Exercise requirements: Exactly and only the lines below from the one containing "Open the Aim Part dropdown showing Body" down to the one containing "Instruction: Open the Chrome icon in taskbar" are wanted, both included; please exclude every picture.

*****

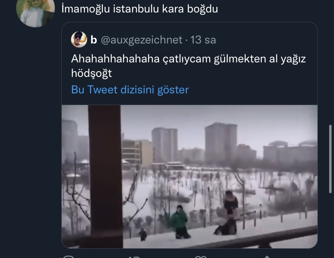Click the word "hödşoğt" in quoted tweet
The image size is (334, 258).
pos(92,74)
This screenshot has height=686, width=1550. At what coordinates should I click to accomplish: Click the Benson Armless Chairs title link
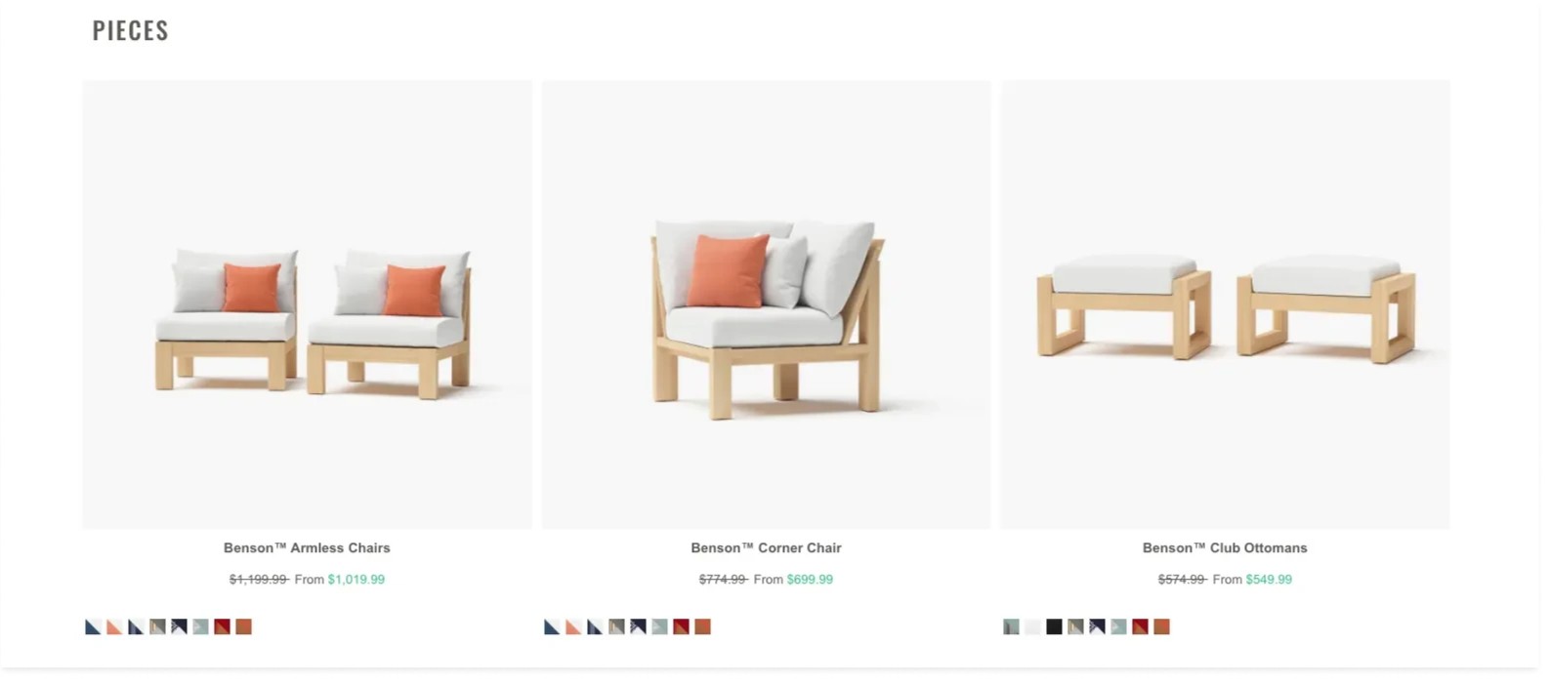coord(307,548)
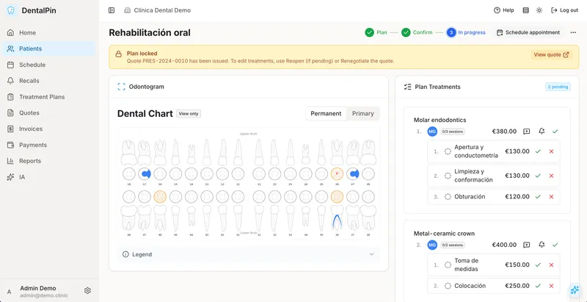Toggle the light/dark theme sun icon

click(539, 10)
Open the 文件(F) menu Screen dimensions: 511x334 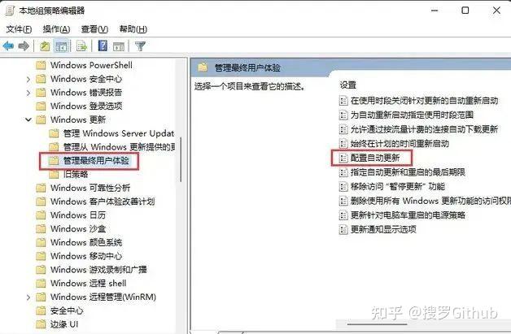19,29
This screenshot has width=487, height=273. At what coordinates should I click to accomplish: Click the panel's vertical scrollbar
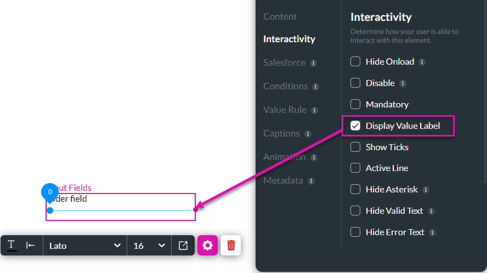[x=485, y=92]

*****

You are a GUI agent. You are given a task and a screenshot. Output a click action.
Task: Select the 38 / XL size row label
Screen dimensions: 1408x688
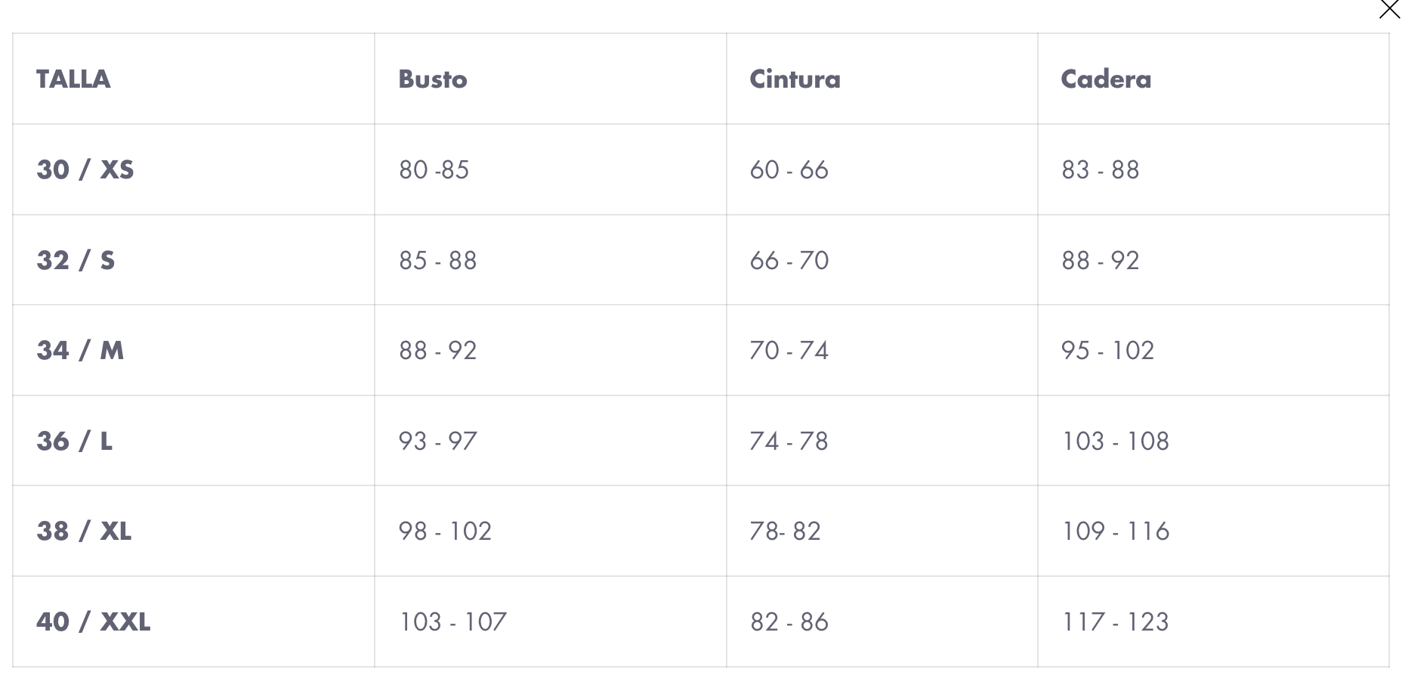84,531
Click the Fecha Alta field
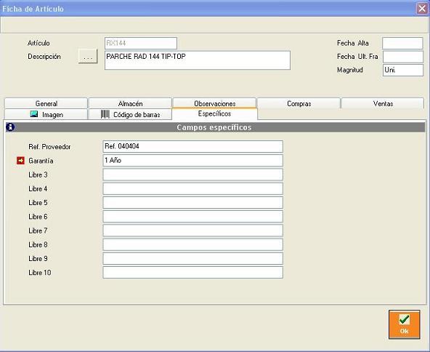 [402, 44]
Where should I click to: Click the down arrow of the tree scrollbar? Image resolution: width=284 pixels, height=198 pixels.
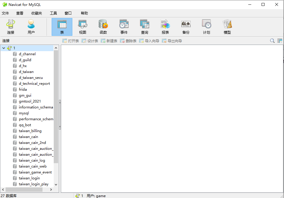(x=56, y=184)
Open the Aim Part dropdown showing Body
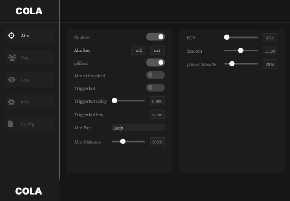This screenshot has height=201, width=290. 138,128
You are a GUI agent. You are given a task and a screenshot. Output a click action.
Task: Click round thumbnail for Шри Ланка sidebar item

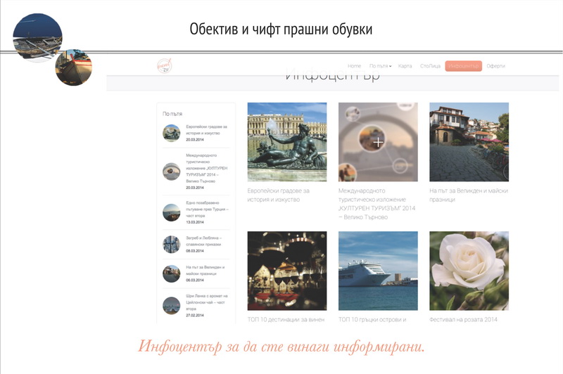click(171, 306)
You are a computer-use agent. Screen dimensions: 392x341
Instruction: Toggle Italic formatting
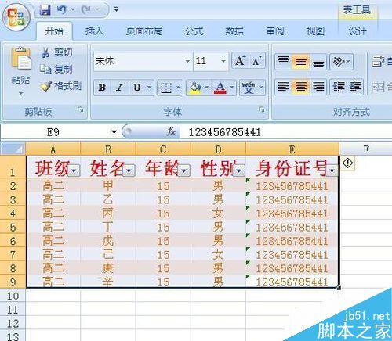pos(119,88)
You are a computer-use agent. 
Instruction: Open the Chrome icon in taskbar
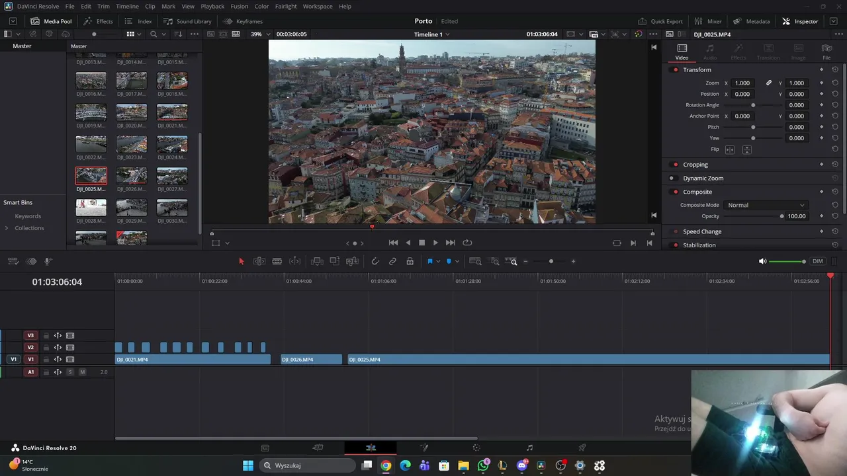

*****

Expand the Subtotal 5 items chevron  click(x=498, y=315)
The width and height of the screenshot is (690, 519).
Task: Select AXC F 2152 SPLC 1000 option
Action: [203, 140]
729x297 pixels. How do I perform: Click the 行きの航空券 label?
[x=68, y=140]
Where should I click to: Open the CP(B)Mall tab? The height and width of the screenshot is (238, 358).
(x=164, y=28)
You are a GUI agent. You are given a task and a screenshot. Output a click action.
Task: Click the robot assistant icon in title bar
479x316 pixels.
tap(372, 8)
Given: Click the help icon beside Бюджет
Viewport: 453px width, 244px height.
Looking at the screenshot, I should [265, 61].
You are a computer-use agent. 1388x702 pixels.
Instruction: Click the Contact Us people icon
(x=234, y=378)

*****

Written reply:
Open the Aim Part dropdown showing Body
This screenshot has height=201, width=290. 138,128
You are a GUI agent. You are given a task and a screenshot. Output a click action.
Task: Click round thumbnail for Шри Ланка sidebar item

click(171, 306)
You are a computer-use agent. Screen dimensions: 392x341
Instruction: Toggle Italic formatting
pos(119,88)
You are a computer-use agent. 
Instruction: Open the Chrome icon in taskbar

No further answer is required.